Death of American Virtue - Ken Gormley [176]
On a scale of one to ten, McDougal rated his anxiety level at a seven, and his depression at a six. Mainly, he was worried that this failure to “pee on demand” might count against his parole eligibility in some way. He was still scheduled to come up for parole in April of 1998. A drug-testing rap could ruin that opportunity. Clark’s report noted that McDougal’s “affect was slightly restricted” but that “no homicidal or delusional ideation was elicited.” The psychologist made a note to meet with McDougal again “in a month’s time, to check his progress.”
The next meeting came much more quickly. On Thursday, November 6, the Psychology Department was alerted that McDougal had been thrown into the SHU—the segregated housing unit or “hole”—the most restricted, maximum-security area of the prison. This had occurred, the warden informed the psychology team, because of a disciplinary violation. In the SHU, prisoners were stripped of clothing, subjected to full body searches for possible contraband, and then dressed in reddish orange jumpsuits to indicate that they had been banned from the general population. In the world of the Fort Worth prison system, it was the equivalent of being condemned to the hot fires of purgatory, one stop short of hell.

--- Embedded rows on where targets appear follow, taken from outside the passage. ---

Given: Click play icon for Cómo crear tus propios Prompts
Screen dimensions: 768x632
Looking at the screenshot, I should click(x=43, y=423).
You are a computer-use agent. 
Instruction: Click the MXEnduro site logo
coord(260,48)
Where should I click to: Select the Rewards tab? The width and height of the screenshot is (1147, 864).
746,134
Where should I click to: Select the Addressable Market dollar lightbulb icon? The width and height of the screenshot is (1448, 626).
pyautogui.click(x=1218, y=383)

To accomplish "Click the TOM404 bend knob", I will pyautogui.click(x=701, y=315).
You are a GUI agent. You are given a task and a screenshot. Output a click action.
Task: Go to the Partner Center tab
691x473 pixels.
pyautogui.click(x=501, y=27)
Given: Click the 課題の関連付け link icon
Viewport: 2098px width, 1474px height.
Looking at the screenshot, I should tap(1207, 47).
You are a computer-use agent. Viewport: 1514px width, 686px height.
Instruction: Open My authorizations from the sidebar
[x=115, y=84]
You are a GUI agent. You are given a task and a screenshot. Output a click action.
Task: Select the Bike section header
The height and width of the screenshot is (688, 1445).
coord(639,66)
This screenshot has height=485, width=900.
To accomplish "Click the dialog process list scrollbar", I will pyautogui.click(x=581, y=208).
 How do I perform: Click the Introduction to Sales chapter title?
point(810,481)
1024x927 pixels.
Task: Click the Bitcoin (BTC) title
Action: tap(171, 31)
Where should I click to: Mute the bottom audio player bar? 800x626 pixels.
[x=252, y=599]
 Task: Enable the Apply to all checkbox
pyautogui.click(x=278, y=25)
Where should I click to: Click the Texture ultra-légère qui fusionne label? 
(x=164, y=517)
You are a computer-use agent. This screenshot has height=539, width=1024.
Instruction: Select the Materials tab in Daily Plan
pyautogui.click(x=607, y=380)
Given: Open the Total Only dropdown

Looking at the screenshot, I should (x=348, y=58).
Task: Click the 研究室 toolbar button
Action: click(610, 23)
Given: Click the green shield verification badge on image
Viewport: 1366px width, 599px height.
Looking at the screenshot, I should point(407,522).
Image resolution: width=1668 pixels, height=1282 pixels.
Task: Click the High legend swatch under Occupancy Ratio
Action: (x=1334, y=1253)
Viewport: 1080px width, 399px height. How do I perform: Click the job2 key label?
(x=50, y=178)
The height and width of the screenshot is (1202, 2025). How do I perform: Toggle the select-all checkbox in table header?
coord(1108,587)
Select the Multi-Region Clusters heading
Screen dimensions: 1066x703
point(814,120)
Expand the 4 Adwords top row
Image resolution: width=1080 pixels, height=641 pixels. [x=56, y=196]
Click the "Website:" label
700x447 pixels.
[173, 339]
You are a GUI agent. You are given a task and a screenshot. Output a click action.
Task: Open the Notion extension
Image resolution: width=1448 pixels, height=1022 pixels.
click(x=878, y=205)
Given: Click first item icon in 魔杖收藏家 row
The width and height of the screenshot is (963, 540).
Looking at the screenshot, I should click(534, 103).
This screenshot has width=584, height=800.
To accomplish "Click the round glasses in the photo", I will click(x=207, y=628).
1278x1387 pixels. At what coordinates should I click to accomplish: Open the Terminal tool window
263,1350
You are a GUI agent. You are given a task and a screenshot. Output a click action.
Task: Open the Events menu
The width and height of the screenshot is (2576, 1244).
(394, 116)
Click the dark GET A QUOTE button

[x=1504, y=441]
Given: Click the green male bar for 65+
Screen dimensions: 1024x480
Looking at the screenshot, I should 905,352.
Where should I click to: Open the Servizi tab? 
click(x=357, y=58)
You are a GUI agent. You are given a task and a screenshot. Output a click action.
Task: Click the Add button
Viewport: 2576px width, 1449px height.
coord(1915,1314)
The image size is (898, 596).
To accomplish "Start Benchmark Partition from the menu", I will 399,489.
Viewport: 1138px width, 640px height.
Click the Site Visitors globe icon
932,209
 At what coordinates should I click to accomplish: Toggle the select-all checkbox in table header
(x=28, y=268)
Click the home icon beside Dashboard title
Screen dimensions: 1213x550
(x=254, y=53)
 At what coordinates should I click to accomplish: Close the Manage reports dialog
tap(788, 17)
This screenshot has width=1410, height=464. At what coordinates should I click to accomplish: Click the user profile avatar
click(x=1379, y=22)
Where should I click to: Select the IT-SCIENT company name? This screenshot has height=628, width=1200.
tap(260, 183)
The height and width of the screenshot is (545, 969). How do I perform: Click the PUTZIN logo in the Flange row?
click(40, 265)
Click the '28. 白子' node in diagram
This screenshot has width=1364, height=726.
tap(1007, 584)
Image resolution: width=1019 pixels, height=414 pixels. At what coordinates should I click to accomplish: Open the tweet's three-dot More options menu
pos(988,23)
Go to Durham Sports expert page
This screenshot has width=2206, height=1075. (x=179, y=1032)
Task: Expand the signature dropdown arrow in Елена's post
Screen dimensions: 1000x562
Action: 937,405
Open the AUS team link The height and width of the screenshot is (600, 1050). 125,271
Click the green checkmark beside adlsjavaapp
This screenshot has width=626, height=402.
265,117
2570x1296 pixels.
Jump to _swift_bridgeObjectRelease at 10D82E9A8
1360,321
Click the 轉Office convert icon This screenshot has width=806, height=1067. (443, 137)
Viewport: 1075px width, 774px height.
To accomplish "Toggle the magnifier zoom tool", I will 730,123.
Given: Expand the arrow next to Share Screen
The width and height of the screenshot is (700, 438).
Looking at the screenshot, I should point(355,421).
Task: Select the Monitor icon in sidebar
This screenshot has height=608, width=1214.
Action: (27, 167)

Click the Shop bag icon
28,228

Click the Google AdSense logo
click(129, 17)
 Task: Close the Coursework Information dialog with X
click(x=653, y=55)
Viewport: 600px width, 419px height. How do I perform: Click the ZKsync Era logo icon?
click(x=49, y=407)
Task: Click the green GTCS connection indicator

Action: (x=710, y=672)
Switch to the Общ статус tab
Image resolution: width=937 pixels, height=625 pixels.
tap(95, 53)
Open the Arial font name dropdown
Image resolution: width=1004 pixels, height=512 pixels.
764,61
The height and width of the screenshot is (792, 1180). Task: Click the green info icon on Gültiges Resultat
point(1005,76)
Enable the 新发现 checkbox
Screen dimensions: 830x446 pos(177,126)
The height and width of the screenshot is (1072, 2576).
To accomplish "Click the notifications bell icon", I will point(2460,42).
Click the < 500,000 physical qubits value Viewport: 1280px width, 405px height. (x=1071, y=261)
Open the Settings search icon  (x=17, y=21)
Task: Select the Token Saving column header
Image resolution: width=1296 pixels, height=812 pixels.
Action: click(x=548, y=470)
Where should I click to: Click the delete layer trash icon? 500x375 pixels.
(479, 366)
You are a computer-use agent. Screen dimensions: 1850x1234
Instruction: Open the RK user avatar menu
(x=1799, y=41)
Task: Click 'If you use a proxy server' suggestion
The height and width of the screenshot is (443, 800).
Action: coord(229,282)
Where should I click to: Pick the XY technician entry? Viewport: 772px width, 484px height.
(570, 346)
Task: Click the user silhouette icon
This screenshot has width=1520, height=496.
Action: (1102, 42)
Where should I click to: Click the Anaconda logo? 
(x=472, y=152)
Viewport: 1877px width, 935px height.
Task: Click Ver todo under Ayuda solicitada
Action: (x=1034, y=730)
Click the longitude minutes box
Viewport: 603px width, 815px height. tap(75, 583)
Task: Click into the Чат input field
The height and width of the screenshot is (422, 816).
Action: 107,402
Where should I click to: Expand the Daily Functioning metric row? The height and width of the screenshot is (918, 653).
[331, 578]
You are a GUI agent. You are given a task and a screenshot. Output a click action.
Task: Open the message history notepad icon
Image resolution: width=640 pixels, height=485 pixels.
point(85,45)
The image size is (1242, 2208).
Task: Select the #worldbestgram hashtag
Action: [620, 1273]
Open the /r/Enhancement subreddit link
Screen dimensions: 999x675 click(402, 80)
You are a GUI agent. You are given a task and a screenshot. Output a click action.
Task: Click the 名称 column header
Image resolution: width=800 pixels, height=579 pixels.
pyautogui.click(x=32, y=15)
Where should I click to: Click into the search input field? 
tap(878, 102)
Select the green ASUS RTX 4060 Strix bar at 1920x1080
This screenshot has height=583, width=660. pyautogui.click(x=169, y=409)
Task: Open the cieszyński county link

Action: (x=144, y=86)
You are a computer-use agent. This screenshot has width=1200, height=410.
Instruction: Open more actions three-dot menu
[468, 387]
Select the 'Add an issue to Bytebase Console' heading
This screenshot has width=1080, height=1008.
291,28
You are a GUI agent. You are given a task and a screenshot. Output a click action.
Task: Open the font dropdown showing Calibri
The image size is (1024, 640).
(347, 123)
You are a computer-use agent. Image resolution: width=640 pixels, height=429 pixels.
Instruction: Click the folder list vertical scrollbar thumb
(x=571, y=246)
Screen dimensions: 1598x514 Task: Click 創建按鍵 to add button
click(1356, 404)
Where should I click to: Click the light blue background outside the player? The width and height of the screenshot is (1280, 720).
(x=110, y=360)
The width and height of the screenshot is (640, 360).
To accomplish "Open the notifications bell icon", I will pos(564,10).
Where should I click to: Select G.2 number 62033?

Clark entered the sally port through the electronically operated doors and walked to Cell B-26, a tiny, vaultlike room. Everything was “bolted to the walls of the floor so there is nothing loose that an inmate could use [as a weapon] within the cell.” A thick steel door separated the doctor from his patient. There McDougal could only communicate with his doctor through a three-inch mesh-covered hole in the thick steel door.
According to Clark’s notes of the visit, McDougal was “very irritated.” Through the peephole, he complained that he had been summoned to the prison’s disciplinary hearing board that morning and had been found guilty of a “110” violation for “failure to pee on demand.” He went on to charge that he was being “unjustly punished,” and whispered that he had “managed to get a phone call out before being placed into the hole,” letting the media know that he was being persecuted by the Bureau of Prisons.
His mistreatment by the prison was not a coincidence, McDougal said. On the very day he was placed in the SHU, he told Dr. Clark, the newspapers had reported that a freak act of God had recently unearthed a scrap of paper that (McDougal asserted) now conclusively proved that then-Governor Bill Clinton had played a role in some of the unorthodox business dealings at Madison Guaranty. A tornado had swept through southwestern Arkansas back in March, smashing windows and destroying an abandoned 1979 Mercury Marquis that was sitting in the lot of Johnny’s Transmission Shop on the outskirts of Little Rock. Records now indicated that the car had belonged to one Henry Floyd, a former Madison Guaranty employee who had been dispatched to drive boxes of Madison papers to a ware house for storage, but had dropped the Mercury off for repairs during a business trip, never returning to pay the bill. As the abandoned car was getting readied for the compactor, the owner opened the trunk and found long-lost Madison Guaranty documents, including a 1982 cashier’s check for $27,600 payable to “Bill Clinton.” The check bore no endorsement by Clinton; it was unclear whether the money had actually been paid to the governor. But McDougal insisted that this was the smoking gun that would blow Clinton’s denials to pieces.
Before being placed in the hole, McDougal had called the Associated Press and told the writer—for the first time—that Bill Clinton had taken a loan from McDougal’s failed savings and loan, used those proceeds to pay off his Whitewater debt, and then lied about it in his sworn testimony. McDougal had told the AP reporter: “They’re going to hang them [the Clintons] with the documents that they got.